一项研究发现,称为微RNA的小片RNA可能通过促使子宫在分娩期间收缩而在子宫组织中起基因开关的作用。科学家长久以来知道诸如黄体酮和催产素等激素在怀孕和分娩中起到了重要作用。但是这种肌肉子宫壁(子宫肌层)变形――也就是从静止的组织变成收缩的组织――的信号传导机制尚不很清楚。Carole R. Mendelson及其同事使用基因表达分析发现了miR-200微RNA及其目标蛋白质ZEB1 和ZEB2参与的一个反馈信号传导回路,它们帮助子宫肌层对分娩诱导信号作出反应而收缩。
这组作者报告说,尽管当子宫收缩的时候小鼠和人的子宫肌层的这种微RNA的浓度上升,ZEB1和ZEB2的浓度下降。在怀孕期间,高浓度的循环的黄体酮帮助增加了子宫肌层的ZEB1浓度,而接近足月的时候,小鼠和人的子宫ZEB1浓度急剧下降。此外,在实验室中生长的子宫肌层细胞中,ZEB1和ZEB2降低了与子宫收缩有关的蛋白质的合成,阻滞了催产素诱导的子宫肌肉收缩。
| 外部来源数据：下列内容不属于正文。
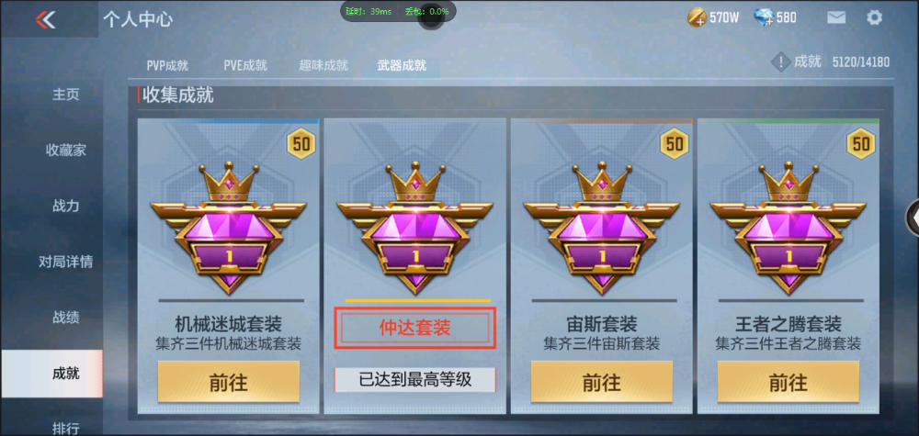This screenshot has height=436, width=919.
Task: Switch to the PVP成就 tab
Action: tap(167, 65)
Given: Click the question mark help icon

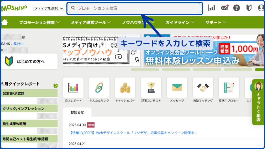Looking at the screenshot, I should pyautogui.click(x=236, y=8).
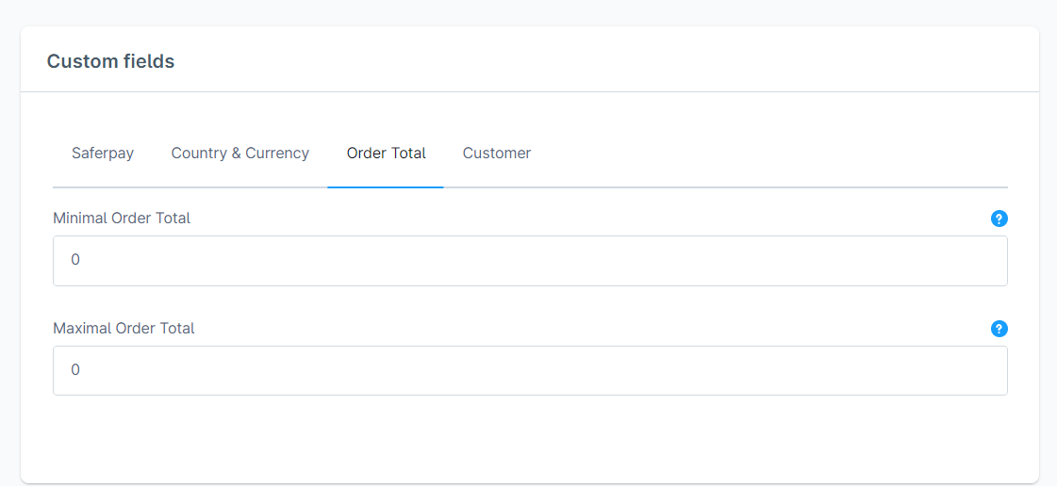1057x486 pixels.
Task: Click the blue underline beneath Order Total tab
Action: coord(386,186)
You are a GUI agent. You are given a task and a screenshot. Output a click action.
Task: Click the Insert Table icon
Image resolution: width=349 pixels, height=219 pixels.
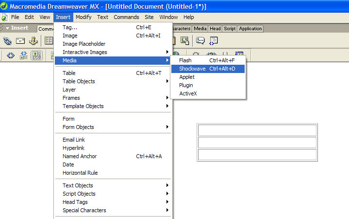point(49,41)
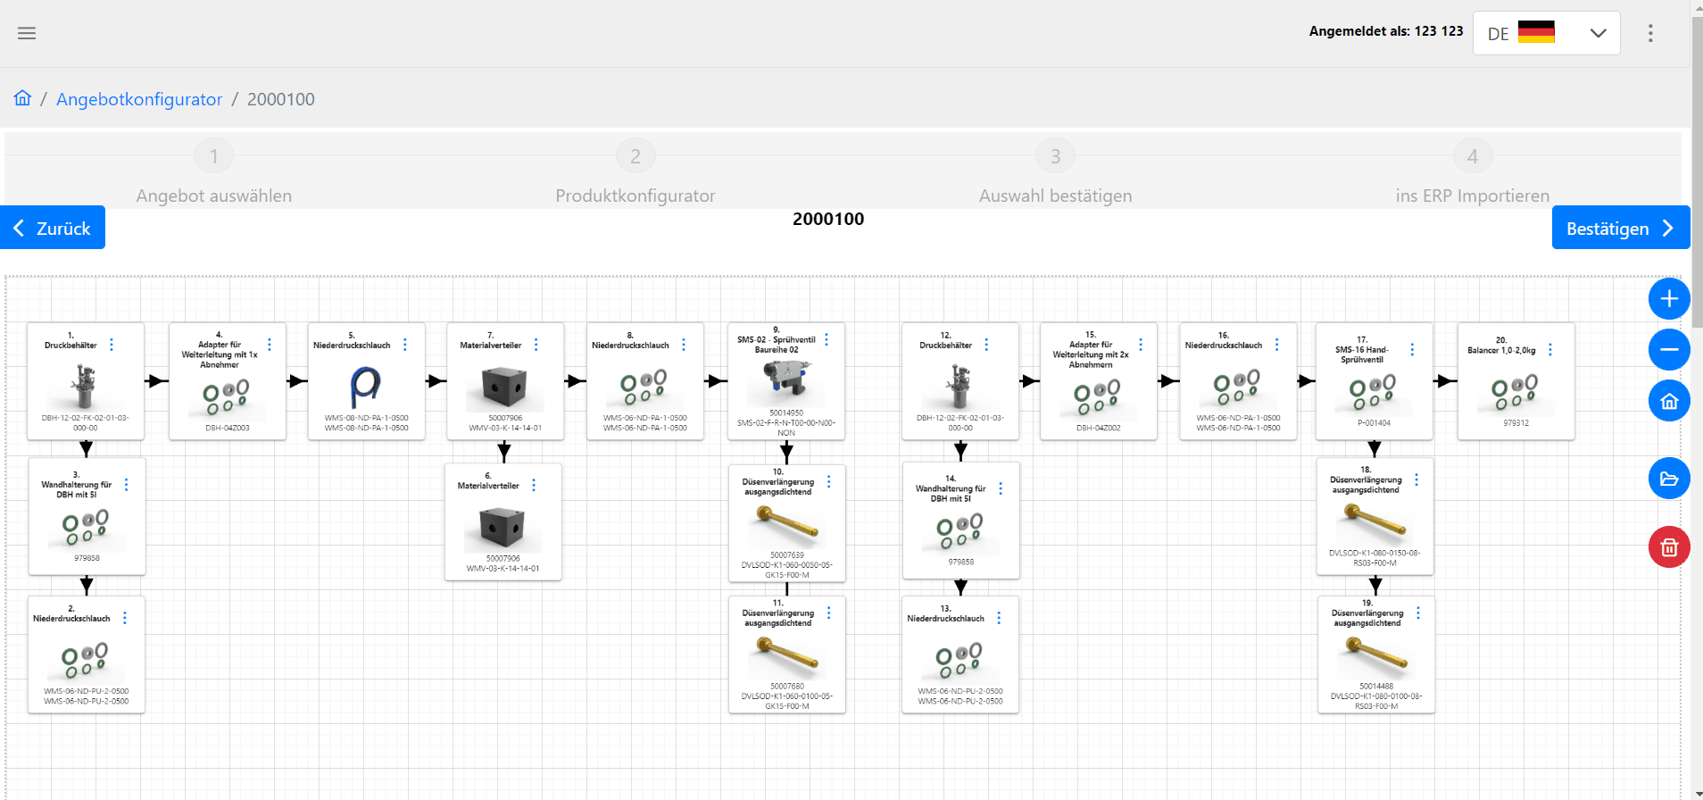Click the red trash delete button
This screenshot has width=1703, height=800.
click(x=1668, y=547)
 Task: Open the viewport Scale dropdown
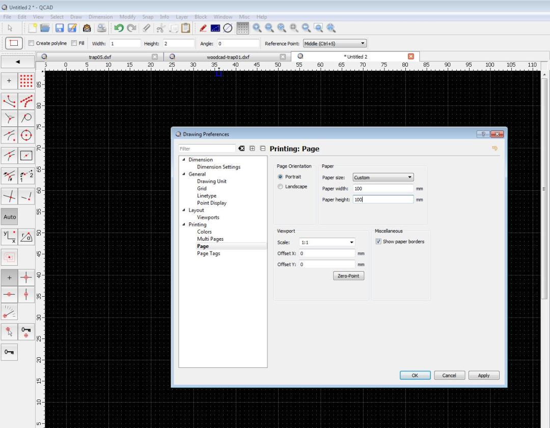pyautogui.click(x=326, y=243)
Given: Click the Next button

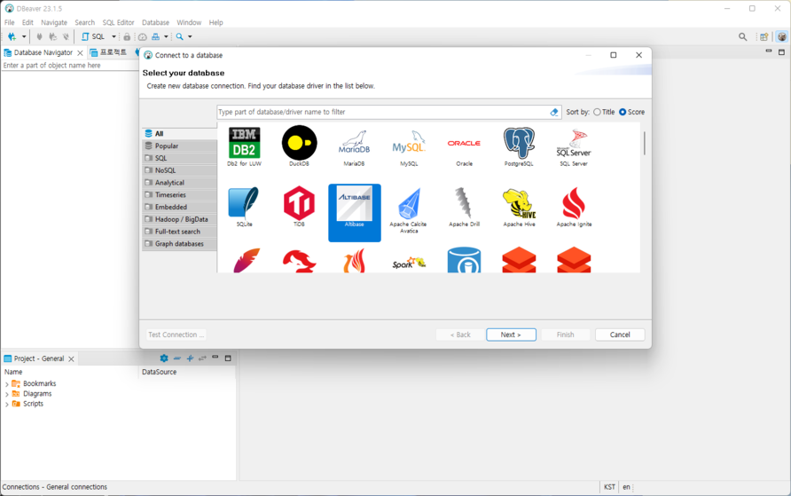Looking at the screenshot, I should pos(511,335).
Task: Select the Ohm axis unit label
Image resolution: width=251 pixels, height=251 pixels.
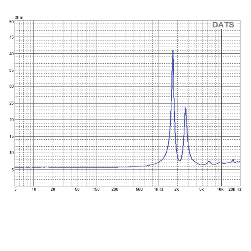Action: point(19,17)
这组作者说,这些发现为子宫收缩的机制提供了解释,并且为预防新生儿死亡的主要原因早产提供了见解。
生物谷推荐英文摘要:
PNAS doi: 10.1073/pnas.1008301107
miR-200 family and targets, ZEB1 and ZEB2, modulate uterine quiescence and contractility during pregnancy and labor
Nora E. Renthala,b, Chien-Cheng Chena,b, Koriand'r C. Williamsa,b, Robert D. Gerardc, Janine Prange-Kield, and Carole R. Mendelsona,b,e,1
Departments of aBiochemistry, eObstetrics and Gynecology, cInternal Medicine, and dCell Biology, bNorth Texas March of Dimes Birth Defects Center, University of Texas Southwestern Medical Center, Dallas, TX 75390
Throughout most of pregnancy, uterine quiescence is maintained by increased progesterone receptor (PR) transcriptional activity, whereas spontaneous labor is initiated/facilitated by a concerted series of biochemical events that activate inflammatory pathways and have a negative impact on PR function. In this study, we uncovered a previously undescribed regulatory pathway whereby micro-RNAs (miRNAs) serve as hormonally modulated and conserved mediators of contraction-associated genes in the pregnant uterus in the mouse and human. Using miRNA and gene expression microarray analyses of uterine tissues, we identified a conserved family of miRNAs, the miR-200 family, that is highly induced at term in both mice and humans as well as two coordinately down-regulated targets, zinc finger E-box binding homeobox proteins ZEB1 and ZEB2, which act as transcriptional repressors. We also observed up-regulation of the miR-200 family and down-regulation of ZEB1 and ZEB2 in two different mouse models of preterm labor. We further demonstrated that ZEB1 is directly up-regulated by the action of progesterone (P4)/PR at the ZEB1 promoter. Excitingly, we observed that ZEB1 and ZEB2 inhibit expression of the contraction-associated genes, oxytocin receptor and connexin-43, and block oxytocin-induced contractility in human myometrial cells. Together, these findings implicate the miR-200 family and their targets, ZEB1 and ZEB2, as unique P4/PR-mediated regulators of uterine quiescence and contractility during pregnancy and labor and shed light on the molecular mechanisms involved in preterm birth.